Accor needs 35,000 employees in the 110 countries that it operates in. The hotel brand has been conducting trial initiatives to recruit people who have never worked in the industry, Reuters quoted CEO Sebastien Bazin as saying.
Accor had also announced that it would be recruiting 12,000 overseas temporary employees to operate its temporary housing units for the Qatar World Cup.
IHG Hotels & Resorts faces a 20 to 25 percent staff shortage, according to Keith Barr its CEO.
Widespread job vacancies and upward pressure on labour costs in UK’s hospitality sector had been highlighted by a CGA survey in April. The survey cited staffing issues as a major reason for impeding hospitality’s recovery from Covid-19.
Hospitality staff, who had been furloughed or terminated during Covid, have found better paying jobs in other industries and are no longer keen to return, aggravating the staffing crisis.

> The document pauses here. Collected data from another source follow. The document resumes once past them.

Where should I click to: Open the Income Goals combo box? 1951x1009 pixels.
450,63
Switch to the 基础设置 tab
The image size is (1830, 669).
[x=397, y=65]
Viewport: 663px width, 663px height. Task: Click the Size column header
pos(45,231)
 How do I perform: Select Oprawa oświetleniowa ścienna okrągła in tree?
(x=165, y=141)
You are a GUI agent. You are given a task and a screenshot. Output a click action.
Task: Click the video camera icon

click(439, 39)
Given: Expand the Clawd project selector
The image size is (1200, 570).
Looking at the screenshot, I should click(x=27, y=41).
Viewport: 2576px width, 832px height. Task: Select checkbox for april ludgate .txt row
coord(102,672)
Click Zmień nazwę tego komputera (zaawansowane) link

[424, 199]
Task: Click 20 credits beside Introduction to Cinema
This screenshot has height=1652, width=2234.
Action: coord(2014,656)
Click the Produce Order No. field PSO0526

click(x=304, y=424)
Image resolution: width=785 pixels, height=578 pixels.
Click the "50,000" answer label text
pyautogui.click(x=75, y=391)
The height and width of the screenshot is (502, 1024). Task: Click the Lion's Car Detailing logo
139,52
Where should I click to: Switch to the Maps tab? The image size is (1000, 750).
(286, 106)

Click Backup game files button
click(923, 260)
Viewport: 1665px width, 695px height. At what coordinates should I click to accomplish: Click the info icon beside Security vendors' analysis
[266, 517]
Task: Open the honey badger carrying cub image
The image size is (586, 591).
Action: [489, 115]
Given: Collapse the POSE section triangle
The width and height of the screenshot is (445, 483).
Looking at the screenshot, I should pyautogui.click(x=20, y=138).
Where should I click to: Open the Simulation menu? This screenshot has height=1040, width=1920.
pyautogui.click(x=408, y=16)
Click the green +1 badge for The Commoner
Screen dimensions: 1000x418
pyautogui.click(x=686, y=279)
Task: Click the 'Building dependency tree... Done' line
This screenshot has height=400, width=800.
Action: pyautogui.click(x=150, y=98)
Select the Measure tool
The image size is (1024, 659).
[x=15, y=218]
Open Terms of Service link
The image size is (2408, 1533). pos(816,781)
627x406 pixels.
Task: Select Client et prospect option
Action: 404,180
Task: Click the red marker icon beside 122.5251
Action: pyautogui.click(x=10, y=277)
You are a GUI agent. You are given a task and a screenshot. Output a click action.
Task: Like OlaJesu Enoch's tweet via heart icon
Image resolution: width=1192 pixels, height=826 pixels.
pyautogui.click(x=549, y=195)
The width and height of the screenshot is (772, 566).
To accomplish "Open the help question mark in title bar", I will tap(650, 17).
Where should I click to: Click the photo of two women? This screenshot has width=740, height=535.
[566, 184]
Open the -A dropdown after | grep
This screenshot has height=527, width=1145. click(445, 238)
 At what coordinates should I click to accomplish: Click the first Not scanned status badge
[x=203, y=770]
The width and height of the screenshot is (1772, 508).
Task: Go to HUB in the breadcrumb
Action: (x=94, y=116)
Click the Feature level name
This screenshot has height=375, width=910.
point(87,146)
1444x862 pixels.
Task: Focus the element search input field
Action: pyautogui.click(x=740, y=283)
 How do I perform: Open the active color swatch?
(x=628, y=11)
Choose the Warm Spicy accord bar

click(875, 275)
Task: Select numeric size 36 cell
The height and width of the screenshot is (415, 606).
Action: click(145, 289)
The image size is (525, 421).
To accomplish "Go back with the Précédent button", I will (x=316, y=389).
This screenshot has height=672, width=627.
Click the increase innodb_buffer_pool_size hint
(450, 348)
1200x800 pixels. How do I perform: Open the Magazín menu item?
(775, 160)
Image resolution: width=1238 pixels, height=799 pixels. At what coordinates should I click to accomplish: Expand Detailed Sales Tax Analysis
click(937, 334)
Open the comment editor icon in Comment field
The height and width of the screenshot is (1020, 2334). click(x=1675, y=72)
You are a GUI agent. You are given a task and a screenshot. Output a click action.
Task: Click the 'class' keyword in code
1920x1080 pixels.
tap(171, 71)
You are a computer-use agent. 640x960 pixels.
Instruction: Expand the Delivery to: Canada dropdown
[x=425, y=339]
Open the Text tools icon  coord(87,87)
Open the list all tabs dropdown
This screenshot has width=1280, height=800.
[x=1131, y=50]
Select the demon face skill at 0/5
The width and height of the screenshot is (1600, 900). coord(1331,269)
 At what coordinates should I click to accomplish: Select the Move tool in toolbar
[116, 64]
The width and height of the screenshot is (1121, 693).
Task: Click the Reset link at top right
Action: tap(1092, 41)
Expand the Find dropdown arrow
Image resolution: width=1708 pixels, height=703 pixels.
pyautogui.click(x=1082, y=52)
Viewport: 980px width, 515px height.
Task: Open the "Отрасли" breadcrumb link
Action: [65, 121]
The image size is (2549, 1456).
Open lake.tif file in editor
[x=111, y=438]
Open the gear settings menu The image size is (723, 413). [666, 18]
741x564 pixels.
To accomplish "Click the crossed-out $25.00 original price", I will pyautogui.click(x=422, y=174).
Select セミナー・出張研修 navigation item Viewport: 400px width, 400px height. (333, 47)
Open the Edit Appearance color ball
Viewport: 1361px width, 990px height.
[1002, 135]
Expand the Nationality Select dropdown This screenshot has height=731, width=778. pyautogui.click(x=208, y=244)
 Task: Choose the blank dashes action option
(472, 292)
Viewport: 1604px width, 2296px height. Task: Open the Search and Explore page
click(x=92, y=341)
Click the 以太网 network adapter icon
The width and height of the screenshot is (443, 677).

Further afield in the U.S., nearly all hotels are experiencing staffing shortages, and half report being severely understaffed, according to a new survey by the American Hotel & Lodging Association. Some 97 percent of respondents are experiencing a staffing shortage, 49 percent severely so. The most critical staffing need was housekeeping, with 58 percent ranking it as their biggest challenge.
As travel comes back with a bang, airports and airlines have also been struggling with staffing issues contributing to the chaos for travelers.
In a bid to address the labor shortage at airports, the UK is speeding up national security checks for new airport workers. German airports, on the other hand, will be filling staff shortages by hiring temporary workers from Turkey.